**What is required**
Quote the data below verbatim, from the line containing "The height and" through the line containing "Looking at the", inclusive, and omit the pictures.

**Stored records**
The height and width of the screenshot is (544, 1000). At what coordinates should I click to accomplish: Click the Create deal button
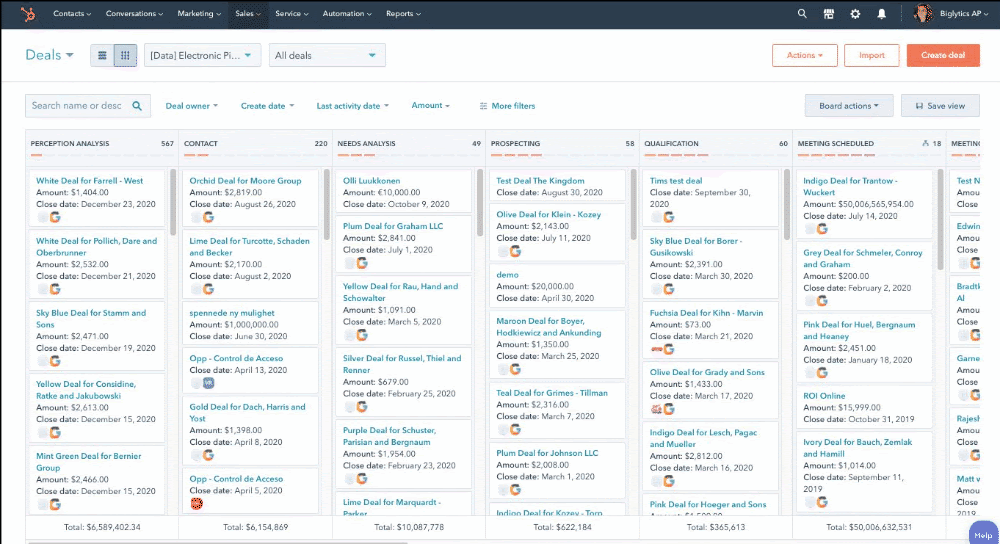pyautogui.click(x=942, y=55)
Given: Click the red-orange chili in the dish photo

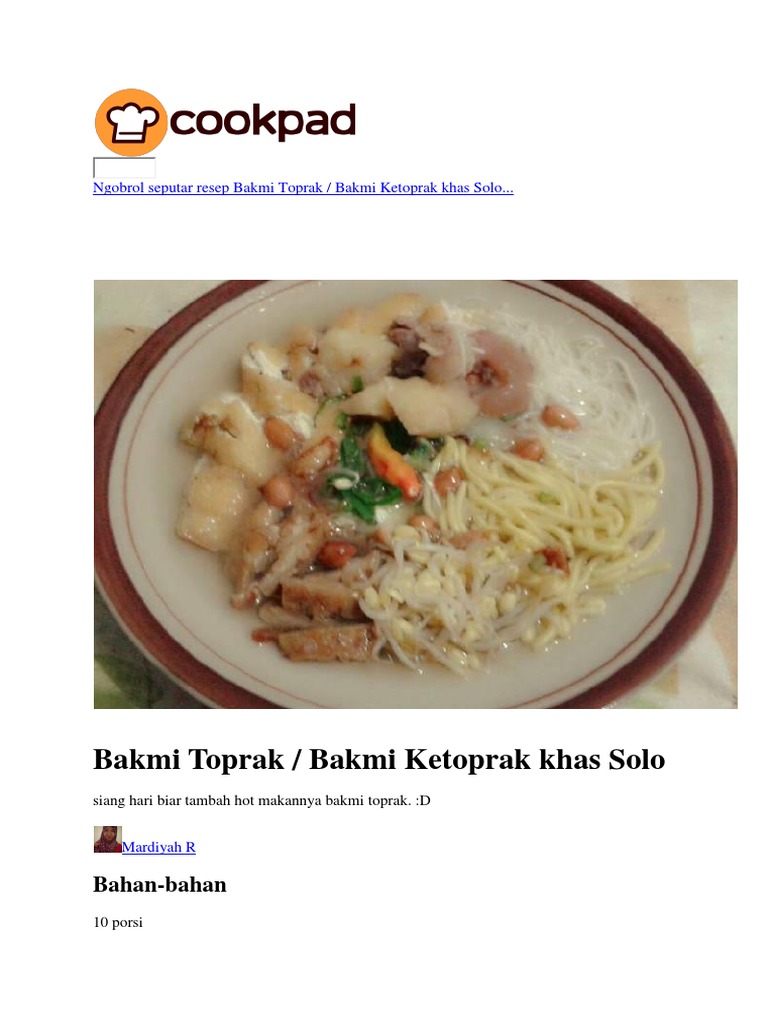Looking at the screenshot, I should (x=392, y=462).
--
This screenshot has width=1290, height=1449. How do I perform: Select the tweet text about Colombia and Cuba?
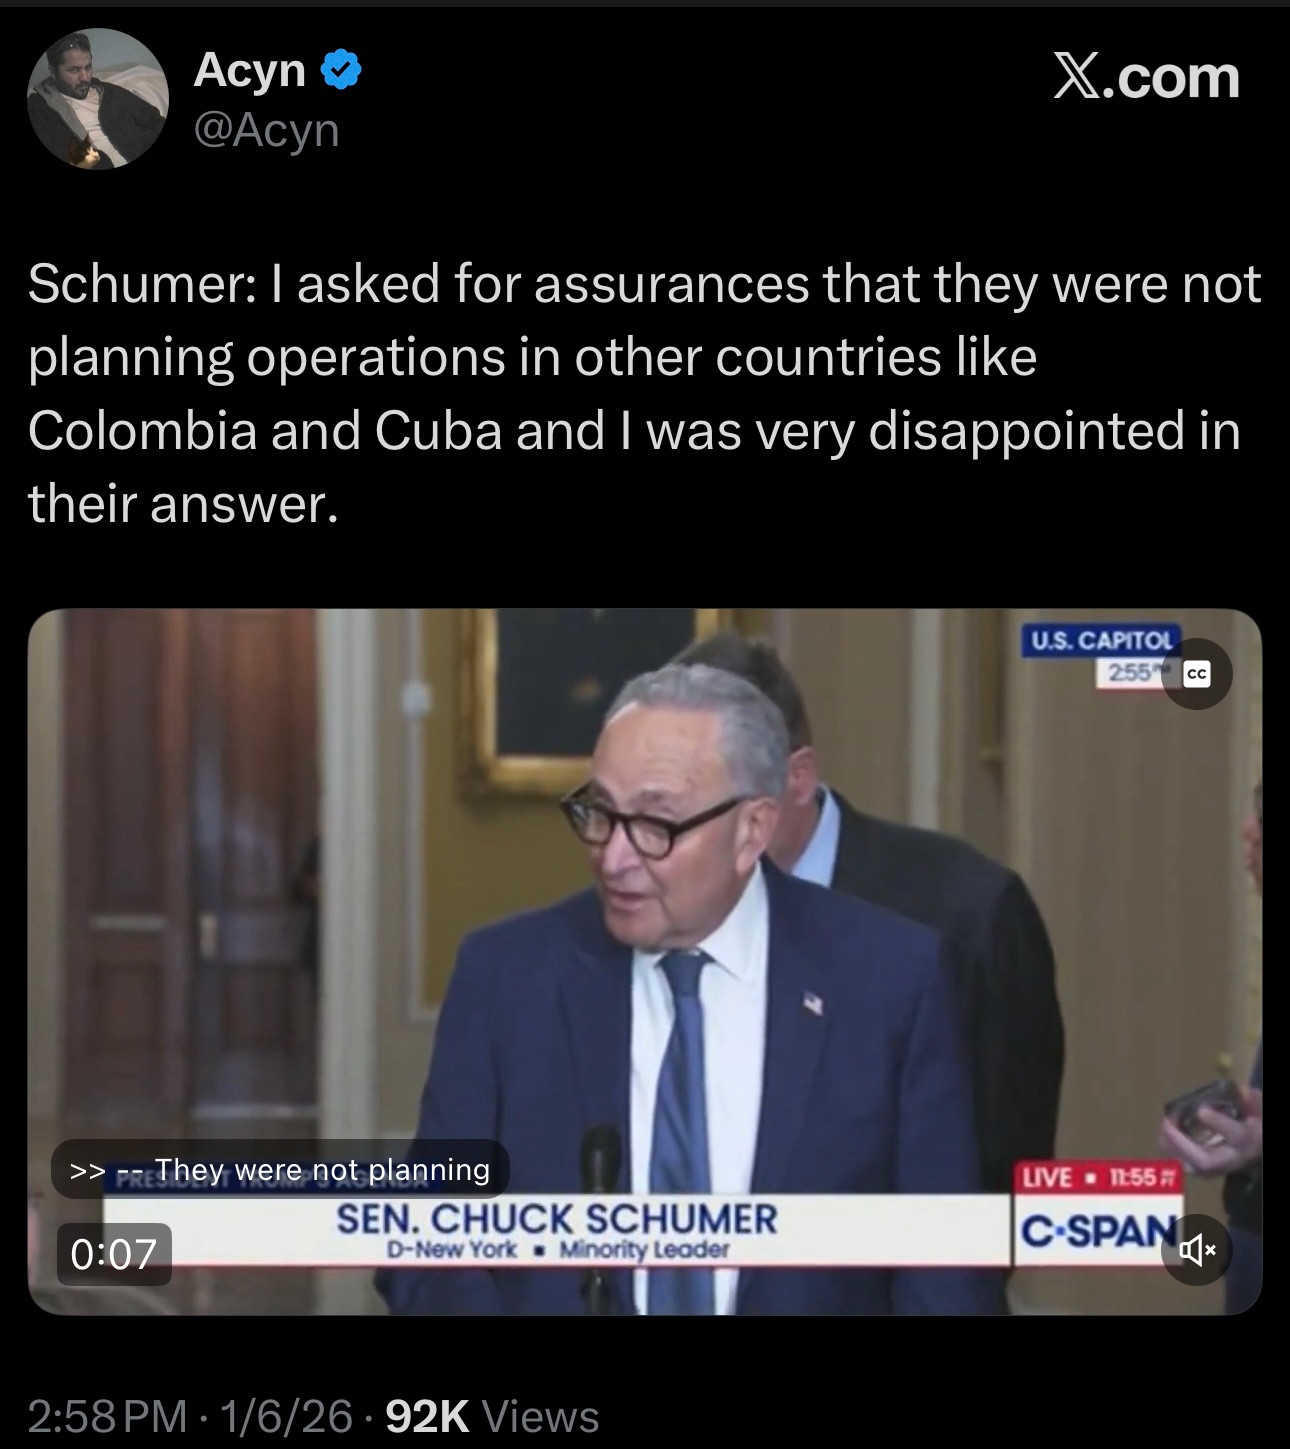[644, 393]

**Written response**
The height and width of the screenshot is (544, 1000). At what coordinates should I click to accomplish: Click the Create deal button
pyautogui.click(x=942, y=55)
Given: Click the red-orange chili in the dish photo

Looking at the screenshot, I should (x=392, y=462).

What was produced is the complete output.